▶ **Try it**:
If a line in the records contains the word "zabieganych", count it; state the resulting number and nothing more.

▶ **Exercise input**:
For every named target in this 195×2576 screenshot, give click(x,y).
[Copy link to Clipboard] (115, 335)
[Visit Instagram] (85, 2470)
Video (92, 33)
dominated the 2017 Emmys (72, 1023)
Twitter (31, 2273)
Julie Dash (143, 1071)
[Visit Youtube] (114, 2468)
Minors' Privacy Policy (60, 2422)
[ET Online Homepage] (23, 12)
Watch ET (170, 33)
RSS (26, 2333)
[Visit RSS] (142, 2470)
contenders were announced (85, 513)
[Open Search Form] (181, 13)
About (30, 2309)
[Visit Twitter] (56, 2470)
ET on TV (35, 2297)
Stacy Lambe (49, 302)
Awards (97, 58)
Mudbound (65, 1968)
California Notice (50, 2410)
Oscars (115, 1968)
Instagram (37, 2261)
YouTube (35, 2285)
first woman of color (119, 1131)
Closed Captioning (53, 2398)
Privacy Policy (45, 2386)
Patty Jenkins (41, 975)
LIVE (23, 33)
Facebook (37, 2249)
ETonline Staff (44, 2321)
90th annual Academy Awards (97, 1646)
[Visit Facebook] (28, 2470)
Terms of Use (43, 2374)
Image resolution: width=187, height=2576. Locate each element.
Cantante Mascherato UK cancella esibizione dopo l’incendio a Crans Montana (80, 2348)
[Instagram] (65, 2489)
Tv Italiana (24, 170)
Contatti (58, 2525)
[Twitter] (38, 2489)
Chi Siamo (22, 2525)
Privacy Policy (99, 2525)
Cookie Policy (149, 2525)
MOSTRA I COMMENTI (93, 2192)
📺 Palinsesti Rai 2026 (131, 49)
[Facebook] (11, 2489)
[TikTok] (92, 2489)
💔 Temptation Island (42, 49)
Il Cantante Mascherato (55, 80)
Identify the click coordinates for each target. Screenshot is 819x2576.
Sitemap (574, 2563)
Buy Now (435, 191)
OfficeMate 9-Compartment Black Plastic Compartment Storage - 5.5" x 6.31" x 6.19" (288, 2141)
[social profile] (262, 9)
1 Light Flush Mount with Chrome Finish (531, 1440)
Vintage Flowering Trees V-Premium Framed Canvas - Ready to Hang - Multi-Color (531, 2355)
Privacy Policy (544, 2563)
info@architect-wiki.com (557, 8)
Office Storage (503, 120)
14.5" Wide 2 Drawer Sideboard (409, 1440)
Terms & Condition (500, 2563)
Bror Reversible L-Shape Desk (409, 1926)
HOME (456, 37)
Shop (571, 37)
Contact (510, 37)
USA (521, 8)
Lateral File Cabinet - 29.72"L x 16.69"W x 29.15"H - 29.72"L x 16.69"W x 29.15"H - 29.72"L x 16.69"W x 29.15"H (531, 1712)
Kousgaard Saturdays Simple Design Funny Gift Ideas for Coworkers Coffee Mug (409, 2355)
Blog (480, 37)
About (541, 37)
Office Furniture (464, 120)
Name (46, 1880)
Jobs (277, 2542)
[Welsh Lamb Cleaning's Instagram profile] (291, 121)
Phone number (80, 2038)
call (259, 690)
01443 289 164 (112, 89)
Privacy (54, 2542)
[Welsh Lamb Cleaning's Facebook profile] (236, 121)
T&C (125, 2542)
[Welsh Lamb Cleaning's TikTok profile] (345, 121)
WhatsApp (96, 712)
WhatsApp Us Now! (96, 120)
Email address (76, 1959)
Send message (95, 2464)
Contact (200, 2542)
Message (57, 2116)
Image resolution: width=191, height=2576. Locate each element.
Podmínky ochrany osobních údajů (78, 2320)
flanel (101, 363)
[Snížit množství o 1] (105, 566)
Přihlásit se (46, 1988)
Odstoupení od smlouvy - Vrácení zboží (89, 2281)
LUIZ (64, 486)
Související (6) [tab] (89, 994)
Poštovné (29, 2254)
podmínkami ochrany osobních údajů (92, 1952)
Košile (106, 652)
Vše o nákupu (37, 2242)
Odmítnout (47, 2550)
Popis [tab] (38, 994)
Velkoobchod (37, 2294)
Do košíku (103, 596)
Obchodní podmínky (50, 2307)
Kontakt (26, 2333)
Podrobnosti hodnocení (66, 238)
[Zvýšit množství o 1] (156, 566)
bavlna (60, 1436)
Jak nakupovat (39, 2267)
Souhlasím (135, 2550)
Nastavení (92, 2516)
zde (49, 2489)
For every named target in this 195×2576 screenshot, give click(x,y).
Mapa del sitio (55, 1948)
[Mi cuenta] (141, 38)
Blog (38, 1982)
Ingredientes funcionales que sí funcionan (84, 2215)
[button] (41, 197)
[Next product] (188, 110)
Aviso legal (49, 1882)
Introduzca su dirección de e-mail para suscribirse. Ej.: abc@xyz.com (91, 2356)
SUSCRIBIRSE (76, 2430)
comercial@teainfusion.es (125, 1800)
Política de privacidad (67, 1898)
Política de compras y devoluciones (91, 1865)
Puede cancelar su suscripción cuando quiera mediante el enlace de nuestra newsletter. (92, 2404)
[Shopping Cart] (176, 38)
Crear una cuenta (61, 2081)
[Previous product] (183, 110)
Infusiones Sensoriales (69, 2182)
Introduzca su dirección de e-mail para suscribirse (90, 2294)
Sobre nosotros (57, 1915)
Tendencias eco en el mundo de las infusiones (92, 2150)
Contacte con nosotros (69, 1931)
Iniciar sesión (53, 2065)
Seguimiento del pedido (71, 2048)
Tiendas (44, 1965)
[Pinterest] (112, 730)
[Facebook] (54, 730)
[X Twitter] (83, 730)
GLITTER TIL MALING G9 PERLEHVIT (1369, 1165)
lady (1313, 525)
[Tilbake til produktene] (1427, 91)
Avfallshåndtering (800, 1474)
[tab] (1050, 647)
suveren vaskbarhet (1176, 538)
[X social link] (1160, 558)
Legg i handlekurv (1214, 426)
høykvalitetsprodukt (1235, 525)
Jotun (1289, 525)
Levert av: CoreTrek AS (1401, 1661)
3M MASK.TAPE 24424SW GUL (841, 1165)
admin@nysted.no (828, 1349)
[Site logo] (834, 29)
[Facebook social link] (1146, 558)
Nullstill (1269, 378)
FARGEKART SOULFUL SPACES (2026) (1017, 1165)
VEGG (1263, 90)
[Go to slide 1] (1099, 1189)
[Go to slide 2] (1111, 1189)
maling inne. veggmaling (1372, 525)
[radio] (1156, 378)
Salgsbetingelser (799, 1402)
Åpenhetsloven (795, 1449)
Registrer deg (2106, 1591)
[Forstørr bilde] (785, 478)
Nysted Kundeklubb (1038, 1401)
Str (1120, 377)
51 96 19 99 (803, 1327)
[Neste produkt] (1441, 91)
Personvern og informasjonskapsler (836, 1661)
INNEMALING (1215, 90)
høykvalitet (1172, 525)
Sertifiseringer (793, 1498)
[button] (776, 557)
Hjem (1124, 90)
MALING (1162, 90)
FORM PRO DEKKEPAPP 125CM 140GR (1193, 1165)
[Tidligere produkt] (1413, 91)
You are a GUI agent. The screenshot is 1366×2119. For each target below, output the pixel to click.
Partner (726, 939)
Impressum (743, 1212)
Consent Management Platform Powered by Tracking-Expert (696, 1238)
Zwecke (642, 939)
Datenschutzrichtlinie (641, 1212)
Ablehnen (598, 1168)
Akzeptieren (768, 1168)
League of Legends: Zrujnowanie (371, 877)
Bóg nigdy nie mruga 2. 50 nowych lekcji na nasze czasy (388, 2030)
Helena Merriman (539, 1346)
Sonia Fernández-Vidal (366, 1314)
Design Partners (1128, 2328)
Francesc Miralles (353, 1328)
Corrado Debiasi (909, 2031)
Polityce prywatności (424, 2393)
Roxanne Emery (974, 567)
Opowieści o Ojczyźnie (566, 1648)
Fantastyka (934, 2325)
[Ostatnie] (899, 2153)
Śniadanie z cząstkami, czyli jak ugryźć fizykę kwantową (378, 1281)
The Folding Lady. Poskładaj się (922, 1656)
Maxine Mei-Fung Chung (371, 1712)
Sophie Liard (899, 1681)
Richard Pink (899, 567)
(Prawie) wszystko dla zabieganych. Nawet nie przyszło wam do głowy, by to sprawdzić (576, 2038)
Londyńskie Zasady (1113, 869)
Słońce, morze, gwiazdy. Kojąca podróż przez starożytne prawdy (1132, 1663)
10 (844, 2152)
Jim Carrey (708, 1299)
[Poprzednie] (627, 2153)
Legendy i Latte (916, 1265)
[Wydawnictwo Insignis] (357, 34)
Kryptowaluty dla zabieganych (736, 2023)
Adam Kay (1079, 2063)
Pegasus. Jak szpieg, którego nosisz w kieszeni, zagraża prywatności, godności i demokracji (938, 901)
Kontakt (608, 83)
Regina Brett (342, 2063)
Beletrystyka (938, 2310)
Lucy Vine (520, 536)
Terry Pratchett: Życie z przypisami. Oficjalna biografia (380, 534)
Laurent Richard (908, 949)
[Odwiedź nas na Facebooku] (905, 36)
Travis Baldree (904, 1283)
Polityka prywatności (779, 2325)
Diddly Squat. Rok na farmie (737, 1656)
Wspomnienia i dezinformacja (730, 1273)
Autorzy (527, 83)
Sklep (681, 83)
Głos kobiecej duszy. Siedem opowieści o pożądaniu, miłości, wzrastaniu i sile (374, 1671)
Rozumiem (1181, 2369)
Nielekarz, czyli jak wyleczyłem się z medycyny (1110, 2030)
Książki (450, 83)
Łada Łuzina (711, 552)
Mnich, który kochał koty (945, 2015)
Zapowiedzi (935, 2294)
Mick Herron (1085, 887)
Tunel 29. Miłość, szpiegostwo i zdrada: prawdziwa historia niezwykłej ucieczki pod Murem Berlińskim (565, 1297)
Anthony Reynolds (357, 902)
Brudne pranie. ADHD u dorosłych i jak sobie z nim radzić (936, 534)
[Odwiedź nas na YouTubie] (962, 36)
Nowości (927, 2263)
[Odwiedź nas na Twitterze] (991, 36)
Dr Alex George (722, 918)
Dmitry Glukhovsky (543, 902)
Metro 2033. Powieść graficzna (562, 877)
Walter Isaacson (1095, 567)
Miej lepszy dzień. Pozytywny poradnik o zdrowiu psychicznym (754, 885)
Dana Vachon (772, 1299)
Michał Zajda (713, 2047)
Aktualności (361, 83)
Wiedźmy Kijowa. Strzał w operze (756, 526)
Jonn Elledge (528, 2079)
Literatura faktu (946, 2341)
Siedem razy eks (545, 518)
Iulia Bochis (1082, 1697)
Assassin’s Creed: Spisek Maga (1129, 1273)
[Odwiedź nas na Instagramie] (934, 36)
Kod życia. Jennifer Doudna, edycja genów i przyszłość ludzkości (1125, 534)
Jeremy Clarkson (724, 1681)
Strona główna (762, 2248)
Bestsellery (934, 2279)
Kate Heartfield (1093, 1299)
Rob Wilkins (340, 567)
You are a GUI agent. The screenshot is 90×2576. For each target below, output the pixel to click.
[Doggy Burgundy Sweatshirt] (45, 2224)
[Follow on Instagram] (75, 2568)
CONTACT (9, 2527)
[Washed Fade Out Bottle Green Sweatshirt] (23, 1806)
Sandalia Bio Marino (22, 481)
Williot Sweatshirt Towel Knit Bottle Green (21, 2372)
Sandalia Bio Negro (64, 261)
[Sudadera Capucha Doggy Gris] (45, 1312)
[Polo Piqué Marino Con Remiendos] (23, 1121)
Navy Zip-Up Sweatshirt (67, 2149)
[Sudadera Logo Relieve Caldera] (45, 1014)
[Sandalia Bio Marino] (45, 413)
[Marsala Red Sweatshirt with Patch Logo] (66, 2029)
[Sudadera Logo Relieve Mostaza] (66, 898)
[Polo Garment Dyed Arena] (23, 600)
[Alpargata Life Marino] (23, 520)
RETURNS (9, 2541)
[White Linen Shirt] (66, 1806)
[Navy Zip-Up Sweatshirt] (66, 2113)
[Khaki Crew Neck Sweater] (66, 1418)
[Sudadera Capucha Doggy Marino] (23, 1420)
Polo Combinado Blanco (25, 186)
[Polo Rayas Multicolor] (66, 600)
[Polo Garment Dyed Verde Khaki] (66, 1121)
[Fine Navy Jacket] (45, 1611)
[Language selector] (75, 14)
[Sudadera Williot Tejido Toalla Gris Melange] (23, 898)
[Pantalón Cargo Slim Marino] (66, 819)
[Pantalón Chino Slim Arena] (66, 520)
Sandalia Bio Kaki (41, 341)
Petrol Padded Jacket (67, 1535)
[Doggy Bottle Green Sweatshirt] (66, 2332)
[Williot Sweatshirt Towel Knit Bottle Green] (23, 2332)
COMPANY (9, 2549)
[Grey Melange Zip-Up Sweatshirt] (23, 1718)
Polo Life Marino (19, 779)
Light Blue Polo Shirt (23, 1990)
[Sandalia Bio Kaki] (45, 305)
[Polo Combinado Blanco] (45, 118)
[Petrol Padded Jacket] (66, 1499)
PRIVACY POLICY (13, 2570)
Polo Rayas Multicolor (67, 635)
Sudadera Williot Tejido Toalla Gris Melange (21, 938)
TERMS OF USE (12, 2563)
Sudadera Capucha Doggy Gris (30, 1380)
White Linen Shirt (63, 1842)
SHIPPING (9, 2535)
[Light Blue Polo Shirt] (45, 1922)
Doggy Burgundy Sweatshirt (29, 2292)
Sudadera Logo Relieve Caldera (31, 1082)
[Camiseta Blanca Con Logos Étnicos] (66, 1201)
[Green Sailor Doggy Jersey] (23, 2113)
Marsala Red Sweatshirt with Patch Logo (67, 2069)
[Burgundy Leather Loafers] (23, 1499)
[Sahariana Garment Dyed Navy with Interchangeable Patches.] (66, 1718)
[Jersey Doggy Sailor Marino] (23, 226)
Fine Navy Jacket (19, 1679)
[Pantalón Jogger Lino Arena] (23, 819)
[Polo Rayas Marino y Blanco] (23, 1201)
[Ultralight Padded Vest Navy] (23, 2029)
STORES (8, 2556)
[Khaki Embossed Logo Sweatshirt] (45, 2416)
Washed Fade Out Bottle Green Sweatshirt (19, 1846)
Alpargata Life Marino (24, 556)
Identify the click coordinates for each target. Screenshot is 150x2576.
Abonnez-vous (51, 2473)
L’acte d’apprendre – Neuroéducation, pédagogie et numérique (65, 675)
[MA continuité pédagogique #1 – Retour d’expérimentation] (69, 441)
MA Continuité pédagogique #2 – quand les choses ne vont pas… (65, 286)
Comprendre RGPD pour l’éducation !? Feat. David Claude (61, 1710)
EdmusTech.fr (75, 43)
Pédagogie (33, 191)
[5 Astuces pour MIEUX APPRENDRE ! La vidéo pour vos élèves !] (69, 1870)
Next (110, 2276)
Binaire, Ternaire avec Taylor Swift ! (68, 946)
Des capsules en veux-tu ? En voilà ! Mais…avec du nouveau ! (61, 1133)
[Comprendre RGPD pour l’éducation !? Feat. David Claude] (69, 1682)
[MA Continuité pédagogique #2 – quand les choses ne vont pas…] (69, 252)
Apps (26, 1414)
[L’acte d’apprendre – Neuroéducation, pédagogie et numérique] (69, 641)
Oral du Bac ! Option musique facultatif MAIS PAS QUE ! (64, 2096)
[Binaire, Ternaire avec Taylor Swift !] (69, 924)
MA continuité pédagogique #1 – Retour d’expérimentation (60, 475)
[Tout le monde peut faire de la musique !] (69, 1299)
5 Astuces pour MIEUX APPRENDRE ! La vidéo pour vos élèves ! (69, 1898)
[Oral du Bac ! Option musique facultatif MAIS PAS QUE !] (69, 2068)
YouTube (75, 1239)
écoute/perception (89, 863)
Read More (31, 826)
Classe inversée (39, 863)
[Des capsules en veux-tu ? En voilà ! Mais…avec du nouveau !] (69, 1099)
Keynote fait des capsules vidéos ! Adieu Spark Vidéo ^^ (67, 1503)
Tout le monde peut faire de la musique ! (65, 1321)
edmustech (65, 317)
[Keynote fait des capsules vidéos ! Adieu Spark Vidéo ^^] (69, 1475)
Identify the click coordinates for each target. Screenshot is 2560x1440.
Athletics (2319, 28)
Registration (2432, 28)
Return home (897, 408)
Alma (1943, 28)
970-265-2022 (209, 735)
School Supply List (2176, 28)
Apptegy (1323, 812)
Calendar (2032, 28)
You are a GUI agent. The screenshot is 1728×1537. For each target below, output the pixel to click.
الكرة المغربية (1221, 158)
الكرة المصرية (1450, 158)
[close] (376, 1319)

▶ **Response to the task**:
2